In English, the phrase means, “yes, we can,” and “si, se puede” is the rallying cry of the United Farm Workers (UFW). The mantra is rich in history, and it originated with UFW co-founder and civil rights activist, Dolores Huerta. Hearing Treviño-Sauceda, one of today’s leaders of the contemporary farmworkers movement, unite the crowd using the words of an iconic woman of the movement’s past was powerful.

Treviño-Sauceda is the co-founder of Alianza de Campesinas, a group that advocates for the rights of farmworker women—or campesinas—on many issues, including domestic violence, sexual harassment, basic employment rights, health care, education, housing and immigration.

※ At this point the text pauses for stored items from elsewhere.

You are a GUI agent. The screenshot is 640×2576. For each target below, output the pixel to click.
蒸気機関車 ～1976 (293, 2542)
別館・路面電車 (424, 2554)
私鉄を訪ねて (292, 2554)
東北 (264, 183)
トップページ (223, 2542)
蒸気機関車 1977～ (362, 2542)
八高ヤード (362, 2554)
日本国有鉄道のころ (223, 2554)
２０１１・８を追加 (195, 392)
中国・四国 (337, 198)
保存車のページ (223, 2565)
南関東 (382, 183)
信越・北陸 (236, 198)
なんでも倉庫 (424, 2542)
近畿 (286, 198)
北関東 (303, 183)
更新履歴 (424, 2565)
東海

She and her colleague and co-founder Mónica Ramírez were awarded this year’s Smithsonian American Ingenuity Award for Social Progress, for their work bringing systemic sexual abuse within the farmworkers community into the spotlight.

Treviño-Sauceda says women are the organizers of the family, and the more informed they are the more likely they are to create change. In her teens, she worked in fields in California and she was repeatedly assaulted at work. She didn’t have the support or resources to turn to at the time, and it took her nearly 20 years to finally talk about what happened to her, she says.

“Because of the stigma and myths and taboos, I wasn’t willing to talk about it. I didn’t want to be shamed publicly,” she says. When she finally did, she learned that others in her community suffered the same abuse or worse. It was then that she realized they needed to organize. The courageous women who come forward with their stories and seek out resources have helped their group become a strong force in the Time’s Up movement, which has gained significant visibility.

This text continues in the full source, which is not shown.